GIVEN DATA: Begin

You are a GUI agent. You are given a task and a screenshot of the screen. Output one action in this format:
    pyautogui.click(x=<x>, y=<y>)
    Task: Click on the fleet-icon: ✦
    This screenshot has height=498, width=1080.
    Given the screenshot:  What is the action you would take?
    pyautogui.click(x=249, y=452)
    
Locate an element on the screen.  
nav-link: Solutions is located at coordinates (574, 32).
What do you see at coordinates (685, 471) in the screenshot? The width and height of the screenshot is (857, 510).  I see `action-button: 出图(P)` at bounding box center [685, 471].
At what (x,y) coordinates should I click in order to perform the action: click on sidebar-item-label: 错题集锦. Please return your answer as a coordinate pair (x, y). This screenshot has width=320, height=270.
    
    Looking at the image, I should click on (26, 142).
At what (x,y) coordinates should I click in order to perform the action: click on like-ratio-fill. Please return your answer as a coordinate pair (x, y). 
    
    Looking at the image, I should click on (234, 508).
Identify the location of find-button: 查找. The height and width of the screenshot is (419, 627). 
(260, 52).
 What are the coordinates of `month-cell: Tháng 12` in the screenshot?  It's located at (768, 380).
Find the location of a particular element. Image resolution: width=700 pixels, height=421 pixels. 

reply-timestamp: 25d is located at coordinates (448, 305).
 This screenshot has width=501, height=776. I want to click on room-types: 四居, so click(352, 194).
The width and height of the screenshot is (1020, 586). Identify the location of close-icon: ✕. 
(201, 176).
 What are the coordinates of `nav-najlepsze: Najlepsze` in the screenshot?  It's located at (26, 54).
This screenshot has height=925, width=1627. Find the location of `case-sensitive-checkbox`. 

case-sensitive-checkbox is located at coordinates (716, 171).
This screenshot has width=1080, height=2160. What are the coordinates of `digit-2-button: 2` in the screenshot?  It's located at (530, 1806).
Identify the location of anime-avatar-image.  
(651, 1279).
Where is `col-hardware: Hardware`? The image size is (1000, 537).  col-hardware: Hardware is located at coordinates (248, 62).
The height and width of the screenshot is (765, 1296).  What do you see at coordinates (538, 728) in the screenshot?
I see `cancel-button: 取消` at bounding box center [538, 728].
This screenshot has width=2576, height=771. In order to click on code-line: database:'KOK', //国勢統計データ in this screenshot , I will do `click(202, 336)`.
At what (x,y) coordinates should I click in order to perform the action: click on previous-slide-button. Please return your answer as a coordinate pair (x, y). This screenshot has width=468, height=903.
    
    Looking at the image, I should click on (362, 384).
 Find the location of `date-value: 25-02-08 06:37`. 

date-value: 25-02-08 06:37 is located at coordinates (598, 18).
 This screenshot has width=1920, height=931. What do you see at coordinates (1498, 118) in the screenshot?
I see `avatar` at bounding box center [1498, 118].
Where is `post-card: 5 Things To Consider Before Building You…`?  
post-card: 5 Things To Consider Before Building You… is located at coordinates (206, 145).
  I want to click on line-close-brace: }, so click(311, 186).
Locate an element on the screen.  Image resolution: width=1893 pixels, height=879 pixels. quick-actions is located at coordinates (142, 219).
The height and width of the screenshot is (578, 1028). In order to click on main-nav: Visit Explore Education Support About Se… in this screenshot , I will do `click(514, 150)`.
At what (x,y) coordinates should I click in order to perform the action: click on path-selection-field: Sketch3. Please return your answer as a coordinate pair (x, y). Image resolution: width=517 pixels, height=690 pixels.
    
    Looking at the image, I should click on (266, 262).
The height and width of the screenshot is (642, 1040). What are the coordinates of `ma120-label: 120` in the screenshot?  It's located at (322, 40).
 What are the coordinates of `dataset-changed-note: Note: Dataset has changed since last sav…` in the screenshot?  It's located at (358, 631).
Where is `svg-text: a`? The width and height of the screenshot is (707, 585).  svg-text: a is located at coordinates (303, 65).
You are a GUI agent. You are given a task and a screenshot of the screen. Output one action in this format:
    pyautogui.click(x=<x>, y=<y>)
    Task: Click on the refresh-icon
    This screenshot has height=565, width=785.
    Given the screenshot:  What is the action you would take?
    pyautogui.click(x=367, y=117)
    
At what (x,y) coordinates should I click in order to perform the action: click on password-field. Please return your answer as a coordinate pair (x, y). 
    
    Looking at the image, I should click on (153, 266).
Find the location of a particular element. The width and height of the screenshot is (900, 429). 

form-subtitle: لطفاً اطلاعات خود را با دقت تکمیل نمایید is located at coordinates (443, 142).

GIVEN DATA: End

_EXERCISE DESCRIPTION_
Copy every one of the rows above word for word, leaving nothing out and changing nothing.

_TASK SOLUTION_
You are a GUI agent. You are given a task and a screenshot of the screen. Output one action in this format:
    pyautogui.click(x=<x>, y=<y>)
    Task: Click on the fleet-icon: ✦
    This screenshot has height=498, width=1080.
    Given the screenshot:  What is the action you would take?
    pyautogui.click(x=249, y=452)
    
Locate an element on the screen.  
nav-link: Solutions is located at coordinates (574, 32).
What do you see at coordinates (685, 471) in the screenshot? The width and height of the screenshot is (857, 510).  I see `action-button: 出图(P)` at bounding box center [685, 471].
At what (x,y) coordinates should I click in order to perform the action: click on sidebar-item-label: 错题集锦. Please return your answer as a coordinate pair (x, y). This screenshot has width=320, height=270.
    
    Looking at the image, I should click on (26, 142).
At what (x,y) coordinates should I click in order to perform the action: click on like-ratio-fill. Please return your answer as a coordinate pair (x, y). 
    
    Looking at the image, I should click on (234, 508).
Identify the location of find-button: 查找. The height and width of the screenshot is (419, 627). 
(260, 52).
 What are the coordinates of `month-cell: Tháng 12` in the screenshot?  It's located at (768, 380).
Find the location of a particular element. Image resolution: width=700 pixels, height=421 pixels. 

reply-timestamp: 25d is located at coordinates (448, 305).
 This screenshot has width=501, height=776. I want to click on room-types: 四居, so click(352, 194).
The width and height of the screenshot is (1020, 586). Identify the location of close-icon: ✕. 
(201, 176).
 What are the coordinates of `nav-najlepsze: Najlepsze` in the screenshot?  It's located at (26, 54).
This screenshot has height=925, width=1627. Find the location of `case-sensitive-checkbox`. 

case-sensitive-checkbox is located at coordinates (716, 171).
This screenshot has width=1080, height=2160. What are the coordinates of `digit-2-button: 2` in the screenshot?  It's located at (530, 1806).
Identify the location of anime-avatar-image.  
(651, 1279).
Where is `col-hardware: Hardware`? The image size is (1000, 537).  col-hardware: Hardware is located at coordinates (248, 62).
The height and width of the screenshot is (765, 1296).  What do you see at coordinates (538, 728) in the screenshot?
I see `cancel-button: 取消` at bounding box center [538, 728].
This screenshot has width=2576, height=771. In order to click on code-line: database:'KOK', //国勢統計データ in this screenshot , I will do `click(202, 336)`.
At what (x,y) coordinates should I click in order to perform the action: click on previous-slide-button. Please return your answer as a coordinate pair (x, y). This screenshot has width=468, height=903.
    
    Looking at the image, I should click on (362, 384).
 Find the location of `date-value: 25-02-08 06:37`. 

date-value: 25-02-08 06:37 is located at coordinates (598, 18).
 This screenshot has width=1920, height=931. What do you see at coordinates (1498, 118) in the screenshot?
I see `avatar` at bounding box center [1498, 118].
Where is `post-card: 5 Things To Consider Before Building You…`?  
post-card: 5 Things To Consider Before Building You… is located at coordinates (206, 145).
  I want to click on line-close-brace: }, so click(311, 186).
Locate an element on the screen.  Image resolution: width=1893 pixels, height=879 pixels. quick-actions is located at coordinates (142, 219).
The height and width of the screenshot is (578, 1028). In order to click on main-nav: Visit Explore Education Support About Se… in this screenshot , I will do `click(514, 150)`.
At what (x,y) coordinates should I click in order to perform the action: click on path-selection-field: Sketch3. Please return your answer as a coordinate pair (x, y). Image resolution: width=517 pixels, height=690 pixels.
    
    Looking at the image, I should click on (266, 262).
The height and width of the screenshot is (642, 1040). What are the coordinates of `ma120-label: 120` in the screenshot?  It's located at (322, 40).
 What are the coordinates of `dataset-changed-note: Note: Dataset has changed since last sav…` in the screenshot?  It's located at (358, 631).
Where is `svg-text: a`? The width and height of the screenshot is (707, 585).  svg-text: a is located at coordinates (303, 65).
You are a GUI agent. You are given a task and a screenshot of the screen. Output one action in this format:
    pyautogui.click(x=<x>, y=<y>)
    Task: Click on the refresh-icon
    This screenshot has height=565, width=785.
    Given the screenshot:  What is the action you would take?
    pyautogui.click(x=367, y=117)
    
At what (x,y) coordinates should I click in order to perform the action: click on password-field. Please return your answer as a coordinate pair (x, y). 
    
    Looking at the image, I should click on (153, 266).
Find the location of a particular element. The width and height of the screenshot is (900, 429). 

form-subtitle: لطفاً اطلاعات خود را با دقت تکمیل نمایید is located at coordinates (443, 142).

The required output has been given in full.